The depletion of dissolved oxygen from coastal waters (i.e., hypoxia) due to anthropogenic nutrient over-enrichment is a major water quality problem worldwide.  In the Chesapeake Bay, hypoxia has been a persistent summertime feature for decades with effects on ecosystem structure, fisheries habitat, and overall environmental quality.  Despite comprehensive modeling and monitoring programs, the complex hydrodynamics, biogeochemistry, and varying inputs from a large watershed have led to uncertainty about the response of Bay hypoxia to management actions. 

Dissolved oxygen (DO) spatially interpolated using 4 different methods and observations collected May 26-28, 1992 at 8 m deep.

In this study, we make full use of a rich set of historical monitoring data recently compiled into a prototypical environmental observatory, the Chesapeake Bay Environmental Observatory (CBEO), to develop integrated statistical and mechanistic modeling tools for understanding the extent, timing, and causes of Bay hypoxia.  Our research involves developing new methods for 4D (i.e., space and time) interpolation of existing observational data and using these methods to unravel the long-term trends and relationships between Chesapeake Bay hypoxia, stratification, nutrient loads, and regional climatic forces.
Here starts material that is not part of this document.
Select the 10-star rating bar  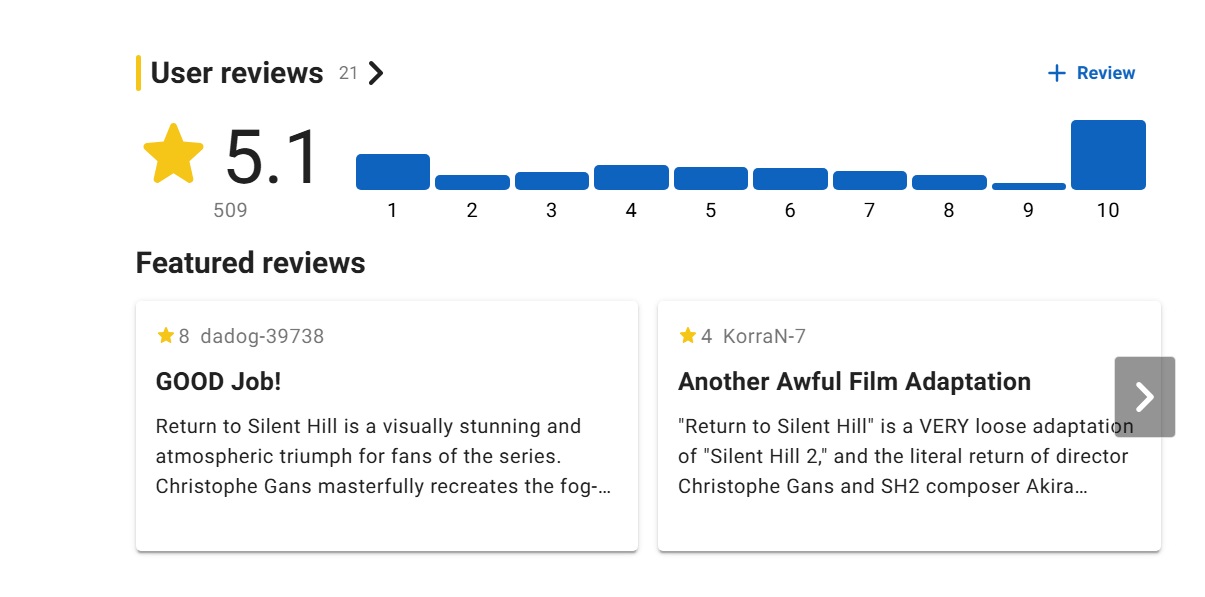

The new interpolation methods have been used to develop a summertime forecast of Bay anoxia for Chesapeake Ecocheck, allowing for public dissemination of our preliminary findings on the varying influences of physical and biological factors during different times of the summer.  Results from this research have the potential to address pressing science questions about Bay water quality by quantifying the strength, relationship, and timing of hypoxia and stratification increases.  Some of these findings, as well as the new integrated statistical and mechanistic modeling methods, will be transferable to other coastal systems worldwide. 

Interpolated density profile along main channel of the Chesapeake Bay for June 13-15, 2005, showing the typical vertical density stratification that develops in late spring.